At some point when you’ve invited a friend to yoga, you’ve probably heard, “I can’t do yoga because I’m not flexible.” To that you would reply, “But doing yoga will make you more flexible. You don’t have to start out that way.” Seems obvious. Yet on NPR’s TED Radio Hour, Krista Tippett blew my mind by saying the same thing about being a compassionate person. You don’t have to be any type of person in order to act with compassion. Instead, she says, we can practice compassion (one act at a time) to eventually become compassionate people.
Compassion is not necessarily about agreeing with somebody else. It’s not even necessarily about liking them. It is about making a choice to honor their humanity.
I think we should treat compassion, learning compassion and becoming more compassionate, like we treat learning to play the piano or learning to throw a ball, like it is actually something that we can decide we are going to practice. You know, rather than saying, “I have to become this compassionate person so that I can act this way.” I think this is one of those things that the more we do it, the more it actually starts to work on us from the inside. It becomes instinctive. Just as we are hard-wired to learn a language.

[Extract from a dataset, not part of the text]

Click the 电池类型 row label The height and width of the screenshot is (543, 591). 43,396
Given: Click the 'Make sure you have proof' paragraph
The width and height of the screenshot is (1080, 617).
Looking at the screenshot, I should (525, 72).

I do absolutely think we are born with this redemptive capacity to be compassionate. But we have to start to practice it around each other. We have to start to embody it in front of our children and in our common life. I do think that that will be infectious. Our culture is obsessed with perfection and with hiding problems. But what a liberating thing to realize- that our problems are our richest sources for rising to this ultimate virtue of compassion, towards bringing compassion to the suffering and joys of others.